Kinshasa, 26 février 2026 – Le gouvernement de la République démocratique du Congo a officialisé jeudi la candidature de Juliana Amato Lumumba au poste de Secrétaire générale de la Francophonie. Une annonce qui intervient alors que l’organisation prépare la succession à sa tête et que les États membres affinent leurs positions.
Dans un communiqué, les autorités congolaises présentent cette candidature comme une volonté de « contribuer au renouveau et au rayonnement » de l’espace francophone. Kinshasa affirme vouloir promouvoir une Francophonie « plus moderne, plus inclusive et plus proche des peuples ».

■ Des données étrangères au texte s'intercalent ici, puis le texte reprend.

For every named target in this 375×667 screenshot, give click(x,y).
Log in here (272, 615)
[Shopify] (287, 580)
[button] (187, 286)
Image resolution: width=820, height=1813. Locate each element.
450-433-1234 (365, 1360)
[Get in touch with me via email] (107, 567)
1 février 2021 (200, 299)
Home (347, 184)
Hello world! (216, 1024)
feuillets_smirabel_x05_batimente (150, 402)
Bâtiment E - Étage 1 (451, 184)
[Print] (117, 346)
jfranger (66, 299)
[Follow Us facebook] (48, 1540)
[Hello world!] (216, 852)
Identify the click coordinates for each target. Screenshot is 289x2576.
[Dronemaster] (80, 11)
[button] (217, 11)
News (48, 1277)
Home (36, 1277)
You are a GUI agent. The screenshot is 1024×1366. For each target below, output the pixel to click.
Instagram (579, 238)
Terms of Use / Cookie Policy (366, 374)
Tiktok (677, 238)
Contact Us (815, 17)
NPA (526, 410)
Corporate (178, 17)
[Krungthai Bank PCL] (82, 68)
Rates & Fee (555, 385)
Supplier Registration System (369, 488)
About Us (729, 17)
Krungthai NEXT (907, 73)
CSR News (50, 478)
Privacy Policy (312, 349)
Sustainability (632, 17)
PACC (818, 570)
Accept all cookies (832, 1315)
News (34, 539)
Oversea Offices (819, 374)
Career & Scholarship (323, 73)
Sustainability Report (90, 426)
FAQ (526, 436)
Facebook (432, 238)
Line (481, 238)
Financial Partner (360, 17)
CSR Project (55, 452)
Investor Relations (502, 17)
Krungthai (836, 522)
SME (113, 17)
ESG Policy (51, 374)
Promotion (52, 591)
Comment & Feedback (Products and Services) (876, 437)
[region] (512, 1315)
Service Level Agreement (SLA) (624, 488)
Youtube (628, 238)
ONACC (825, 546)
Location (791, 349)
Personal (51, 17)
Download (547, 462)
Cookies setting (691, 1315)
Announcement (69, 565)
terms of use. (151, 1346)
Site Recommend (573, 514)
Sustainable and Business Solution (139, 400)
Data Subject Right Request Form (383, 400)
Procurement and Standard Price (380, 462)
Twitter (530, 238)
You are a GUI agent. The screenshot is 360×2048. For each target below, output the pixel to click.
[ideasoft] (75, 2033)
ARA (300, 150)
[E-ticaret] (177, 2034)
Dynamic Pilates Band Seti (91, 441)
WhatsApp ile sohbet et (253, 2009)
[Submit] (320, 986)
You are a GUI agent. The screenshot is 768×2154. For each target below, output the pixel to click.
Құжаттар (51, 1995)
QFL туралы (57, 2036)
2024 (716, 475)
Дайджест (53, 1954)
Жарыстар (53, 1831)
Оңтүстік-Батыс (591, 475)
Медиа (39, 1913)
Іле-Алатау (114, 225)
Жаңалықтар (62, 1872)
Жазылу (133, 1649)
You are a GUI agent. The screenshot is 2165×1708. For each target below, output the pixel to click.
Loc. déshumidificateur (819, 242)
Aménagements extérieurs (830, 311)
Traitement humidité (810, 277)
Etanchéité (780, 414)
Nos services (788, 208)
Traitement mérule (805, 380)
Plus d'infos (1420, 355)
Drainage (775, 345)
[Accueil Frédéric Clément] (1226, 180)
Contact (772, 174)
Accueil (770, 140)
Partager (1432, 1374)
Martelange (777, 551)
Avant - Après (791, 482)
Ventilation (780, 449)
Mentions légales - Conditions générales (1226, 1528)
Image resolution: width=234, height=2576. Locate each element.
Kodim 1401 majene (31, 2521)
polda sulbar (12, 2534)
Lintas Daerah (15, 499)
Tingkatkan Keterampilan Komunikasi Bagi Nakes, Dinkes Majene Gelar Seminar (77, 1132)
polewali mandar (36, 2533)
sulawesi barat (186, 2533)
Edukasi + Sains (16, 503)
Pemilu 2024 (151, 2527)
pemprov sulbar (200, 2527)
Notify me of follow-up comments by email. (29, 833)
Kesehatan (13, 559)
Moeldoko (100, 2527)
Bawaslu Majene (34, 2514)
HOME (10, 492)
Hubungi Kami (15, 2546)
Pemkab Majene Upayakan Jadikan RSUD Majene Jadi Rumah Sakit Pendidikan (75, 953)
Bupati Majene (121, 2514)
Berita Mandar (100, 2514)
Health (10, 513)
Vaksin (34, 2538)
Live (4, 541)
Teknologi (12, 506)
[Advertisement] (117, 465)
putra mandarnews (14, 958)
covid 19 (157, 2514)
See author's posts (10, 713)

« Son parcours exceptionnel, son engagement en faveur des femmes et des jeunes, ainsi que sa vision d’une Francophonie solidaire en font une candidate de conviction et d’action », a déclaré Crispin Mbadu Phanzu, ministre délégué auprès de la ministre d’État en charge des Affaires étrangères, de la Coopération internationale, de la Francophonie et de la diaspora congolaise.
Forte de plus de trente ans d’expérience dans la gouvernance publique, la coopération internationale et la diplomatie culturelle, Juliana Amato Lumumba, fille de l’ancien Premier ministre congolais et Héros national Patrice Emery Lumumba est présentée comme une figure engagée sur la scène panafricaine. Elle est diplômée de l’École des hautes études en sciences sociales (EHESS) de Paris.
Elle a occupé plusieurs responsabilités au sein de l’État congolais, notamment comme vice-ministre de la Culture et de l’Information, puis ministre de la Culture entre 1997 et 2001. Elle a également dirigé plusieurs entreprises dans les secteurs du conseil, de la communication et du commerce international.
De 2007 à 2015, elle a été secrétaire générale de l’Union des chambres de commerce africaines (UACCIAP), basée au Caire, où elle a travaillé sur les questions d’intégration économique et de coopération régionale.
Depuis 2015, elle intervient régulièrement comme conférencière internationale sur des thématiques liées à l’entrepreneuriat africain, à la place des femmes dans le développement et aux enjeux d’intégration continentale.
Selon Kinshasa, sa candidature repose notamment sur son expérience politique, son expertise en coopération africaine, son engagement en faveur de la promotion des femmes et sa maîtrise de plusieurs langues, dont le français, l’anglais, l’arabe, le lingala et le swahili.